Sintesa: Pemimpin harus siap hadapi perubahan



JAKARTA. Diperkirakan pada 2025, separuh dari jenis profesi yang ada saat ini akan punah terkenda dampak dari perkembangan digital disruption. Hal itu diungkapkan Lyra Puspa, pakar Neurosains terapan bisnis & organisasi yang juga Ketua Asosiasi Sinergi Terapan Neurosains Indonesia (Sintesa).

Menurutnya, saat ini terjadi situasi VUCA yang berarti volatility, uncertainty, complexity, dan ambiguity. Dimana VUCA dianggap membawa terlalu banyak hal baru, asing, kompleks, dan tidak pasti. Maka disruption yang semula mungkin dianggap menarik, kini dipersepsikan sebagai sebuah sumber bahaya bagi industri. 
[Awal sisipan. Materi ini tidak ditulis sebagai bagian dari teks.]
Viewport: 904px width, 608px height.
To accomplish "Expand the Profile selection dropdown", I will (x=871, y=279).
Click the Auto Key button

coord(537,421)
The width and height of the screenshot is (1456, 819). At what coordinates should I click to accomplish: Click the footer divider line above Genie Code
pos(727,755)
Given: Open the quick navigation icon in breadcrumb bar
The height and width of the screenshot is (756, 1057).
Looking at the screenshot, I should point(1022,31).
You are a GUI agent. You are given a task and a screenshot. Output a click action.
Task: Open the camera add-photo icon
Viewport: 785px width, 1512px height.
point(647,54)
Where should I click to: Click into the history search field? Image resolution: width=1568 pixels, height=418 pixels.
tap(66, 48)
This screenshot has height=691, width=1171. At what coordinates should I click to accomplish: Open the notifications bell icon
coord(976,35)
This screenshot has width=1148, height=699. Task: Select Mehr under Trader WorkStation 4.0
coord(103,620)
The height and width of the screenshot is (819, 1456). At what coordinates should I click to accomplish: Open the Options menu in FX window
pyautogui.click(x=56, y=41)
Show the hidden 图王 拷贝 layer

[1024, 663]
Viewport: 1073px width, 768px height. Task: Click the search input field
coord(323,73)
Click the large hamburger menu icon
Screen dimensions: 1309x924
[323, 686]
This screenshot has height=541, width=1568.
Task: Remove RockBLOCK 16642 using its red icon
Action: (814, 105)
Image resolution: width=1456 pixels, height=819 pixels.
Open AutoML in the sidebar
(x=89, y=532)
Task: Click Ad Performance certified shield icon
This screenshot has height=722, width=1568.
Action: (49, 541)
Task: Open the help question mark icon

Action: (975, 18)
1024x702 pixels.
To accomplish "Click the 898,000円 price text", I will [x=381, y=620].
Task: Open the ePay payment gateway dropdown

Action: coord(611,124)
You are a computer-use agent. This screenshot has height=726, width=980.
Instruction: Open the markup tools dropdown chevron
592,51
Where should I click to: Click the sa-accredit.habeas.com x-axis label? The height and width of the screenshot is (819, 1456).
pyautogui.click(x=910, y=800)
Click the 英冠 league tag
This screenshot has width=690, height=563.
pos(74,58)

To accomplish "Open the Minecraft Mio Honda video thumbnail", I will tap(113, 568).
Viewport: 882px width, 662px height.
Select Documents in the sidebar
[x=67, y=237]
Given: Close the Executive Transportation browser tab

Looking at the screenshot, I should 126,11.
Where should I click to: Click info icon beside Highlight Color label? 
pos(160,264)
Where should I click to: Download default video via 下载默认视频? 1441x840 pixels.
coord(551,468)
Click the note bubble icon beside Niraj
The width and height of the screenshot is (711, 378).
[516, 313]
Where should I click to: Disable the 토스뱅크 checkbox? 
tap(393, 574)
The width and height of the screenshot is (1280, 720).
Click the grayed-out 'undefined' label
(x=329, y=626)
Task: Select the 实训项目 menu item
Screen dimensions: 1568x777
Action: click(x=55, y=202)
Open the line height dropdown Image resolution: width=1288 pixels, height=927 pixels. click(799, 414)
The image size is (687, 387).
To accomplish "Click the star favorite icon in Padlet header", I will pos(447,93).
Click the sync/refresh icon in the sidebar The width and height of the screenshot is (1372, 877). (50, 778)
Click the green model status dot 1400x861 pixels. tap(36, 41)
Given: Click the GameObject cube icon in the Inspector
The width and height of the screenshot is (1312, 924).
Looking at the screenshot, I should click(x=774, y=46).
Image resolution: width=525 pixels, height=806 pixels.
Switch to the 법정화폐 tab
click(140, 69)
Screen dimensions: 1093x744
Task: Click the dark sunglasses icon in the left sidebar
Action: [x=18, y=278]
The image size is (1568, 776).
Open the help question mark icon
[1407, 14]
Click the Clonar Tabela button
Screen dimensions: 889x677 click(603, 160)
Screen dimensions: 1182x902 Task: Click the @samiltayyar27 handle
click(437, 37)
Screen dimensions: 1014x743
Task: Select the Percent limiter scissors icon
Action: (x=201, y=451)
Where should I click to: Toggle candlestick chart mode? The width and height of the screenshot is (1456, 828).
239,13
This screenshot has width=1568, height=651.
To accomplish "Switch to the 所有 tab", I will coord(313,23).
Namun menurut Lyra, perusahaan yang mekanisme otak para pemimpinnya mampu menyikapi dengan positif terhadap situasi ini akan mampu bertahan atau bahkan semakin melesat. "Sementara perusahaan yang kolaps adalah yang dipimpin oleh para eksekutif yang tidak sanggup menjinakkan respons negatif otak mereka," kata Lyra, Senin (15/5).


Lyra mencontohkan kasus yang paling nyata adalah tutupnya rangkaian outlet penyewaan video di Amerika Serikat, Blockbuster, yang mengabaikan kehadiran Netflix.

Pada 2000 ketika Blockbuster menjadi raksasa yang nyaris tanpa lawan di industri penyewaan video, CEO Blockbuster menolak tawaran Netflix yang masih bayi untuk membeli saham Netflix. Tanda-tanda perubahan akibat teknologi internet diabaikan, karena arogansi sebagai market leader. 

Hanya dalam waktu beberapa tahun saja, pasar Blockbuster mulai tergerus dan pendapatan terus merosot. Era internet membuat Netflix menemukan momentum untuk melejit. Tanpa disadari, industri penyewaan video sudah ter-disrupt oleh industri penyewaan film online yang dirintis oleh Netflix. 

Oleh karena itu, apa yang perlu diupayakan pada pemimpin perusahaan pertama adalah melatih change agility, terbuka terhadap perubahan apapun, baik perubahan eksternal maupun internal. "Begitu kita membuka diri terhadap berbagai bentuk perubahan, kita sesungguhnya sedang melatih amygdala di sistem limbik kita agar tidak terlalu mudah meneriakkan sinyal bahaya. Novelty (hal baru) tidak kita anggap sebagai musuh, tapi kita sikapi dengan penuh rasa ingin tahu," kata Lyra.

Kedua, melatih diri untuk fokus. Disruption juga membawa distraction pada otak kita. Terlalu banyak hal baru yang menarik membuat kita bingung mulai dari mana, akhirnya tidak ada yang selesai. Kematangan konteks prefrontal kita perlu dilatih.

"Dengan begitu kita mampu untuk memilah mana aspek yang harus difokuskan terlebih dahulu, apa saja yang harus diprioritaskan, mana yang kita akan tangani secara serius, apa saja tahapan dan langkah untuk menanganinya, dan seterusnya," ujarnya.

Dengan kemampuan mengendalikan fokus, maka kita akan semakin mudah mencapai tahap flow yang sangat optimal untuk mencapai kinerja puncak. 

"Disruption justru menjadi tantangan yang menarik, karena otak kita mampu untuk tetap fokus pada peluang. Peluang untuk menorehkan prestasi baru di lahan yang lebih luas. Bukan justru perhatian kita terpecah tanpa solusi," kata Kandidat PhD Applied Neuroscience in Psychology pada Canterbury University, UK ini.

Ketiga, membangun growth mindset, yaitu paradigma yang berfokus pada perkembangan kemajuan dan bukan semata-mata hasil kinerja. Era disruptif ini menurut Lyra tidak mungkin lagi melakukan business as usual. Karena itu pengukuran kinerja berlandaskan cara kerja lama tidak mungkin dipertahankan.

Lyra yang juga President Vanaya Coaching Institute mengatakan, manakala ketiga karakteristik itu sudah terbangun di dalam diri pemimpin di seluruh jenjang organisasi, inilah yang disebut agile organization. "Oleh karena itu sangat dibutuhkan pendampingan bagi para eksekutif dan manajer oleh coach yang memahami bagaimana mengoptimalkan kinerja otak manusia," pungkasnya.